There are eight Polaroids spread on the table. Eight Polaroids that show a famous young actor doing things with a famous older actor. Sex things. On a bed, on a lawn, in the sparkling water of a swimming pool like the one we’ve always dreamed of owning. Shelly was at a party in the Hills last night, and she claims the photos fell right into her purse out of a book she pulled off a shelf. Somebody will pay for them, she’s sure. First we’ll try the actors, then the
Star
or the
Enquirer
or somebody like that. She figures $100,000 easy.
It’s dirty business for a Sunday morning. I’m starting my first cup of coffee, and she just got home. We spend a lot of our time like this, at opposite ends of the day. I want her to go to bed happy, but the holes in her scheme are as obvious to me as the hickey she’s tried to cover with a smear of flesh-colored makeup.
I’m working on a tactful way to tell her that she’s gone too far this time, when the kid, giddy at seeing us so calm for once in each other’s presence, snatches a Polaroid and makes a run for it. I yell and lunge, but he’s halfway to the TV, slowing to examine his prize. I go over the back of the couch like a hurdler, completely forgetting about the coffee table on the other side. It collapses with a splintery crack, and the kid’s screaming even before I land on top of him. He’s okay, though, just scared. I rub his head until he eases off into a whimper. His teary eyes reflect a couple of cartoon mice skidding across the TV screen, and he slips away to watch them.

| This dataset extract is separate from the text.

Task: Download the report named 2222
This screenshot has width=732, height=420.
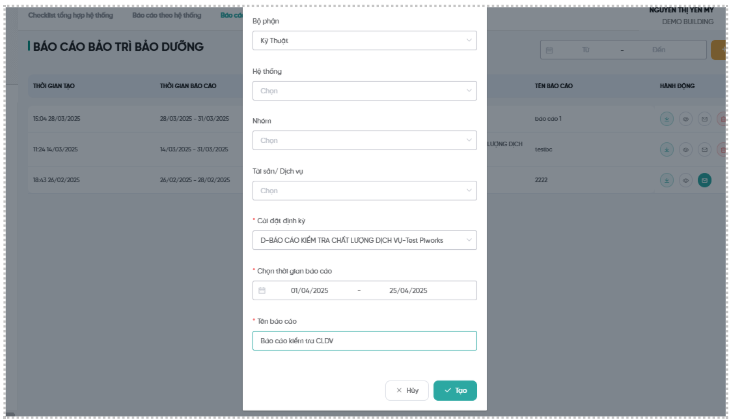Action: [x=667, y=180]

Back in the kitchen I crumple the Polaroid and throw it on the table, where it blooms like a flower as soon as it hits. Shelly grabs it and shoves it into her purse with the others, out of my reach.
“People get killed behind this kind of shit,” I say. “Get them the fuck out of here today.”
She rolls her eyes like I’m an idiot. She was different once upon a time, or I was. Her face turns tired, her mouth hateful. “Like you’d be any help,” she says and, without even a good morning for the kid, slinks off to bed. I’m left to ponder that hickey and what to do about it. I stir my coffee and watch it swirl in the cup. If it was possible for me to dive into it and drown, I can’t say that I wouldn’t.
C
ULVER CITY IS
south and east of everything worth anything in L.A. We’re all between jobs here or between marriages, between runs of good luck. We wait out our slumps in flaking stucco apartment buildings, count the stars on our cottage cheese ceilings. There are three different kinds of palm trees between me and the 7-Eleven, and, when the wind’s right, the faintest tang of ocean — just enough scraps of paradise to drive you nuts. We’ve been here too long now to go back, though, no matter how bad it gets. At least Shelly and I agree on that. The great state of Texas can kiss our asses. It was her dream to come out here, and I jumped at the chance to make it happen. That’s how crazy I was about her. With all the nothing I’d seen in my life up until I met her, she seemed to be an extravagant gift from a very stingy God.
I
THROW THE
kid in the truck and head out to see a man about some work, a Mr. Caldwell, who got my number from the sign I keep tacked to the bulletin board at the Laundromat. He sounded drunk when he called, but that doesn’t bother me. Some of the nicest bosses I’ve had have been alkies. A low chain-link fence surrounds his house, and the yard is an expanse of white rocks that crunch like ice cubes beneath my feet. The doorbell plays a church song.
Mr. Caldwell takes a long time to answer, an elderly black man in a bathrobe. I smell booze right away, but like I said, so what? I’ve woken him up, so we spend a few minutes getting straight who I am, him squinting at me over the bifocals hanging on the end of his nose.
“You got something to haul something in, right?” he asks.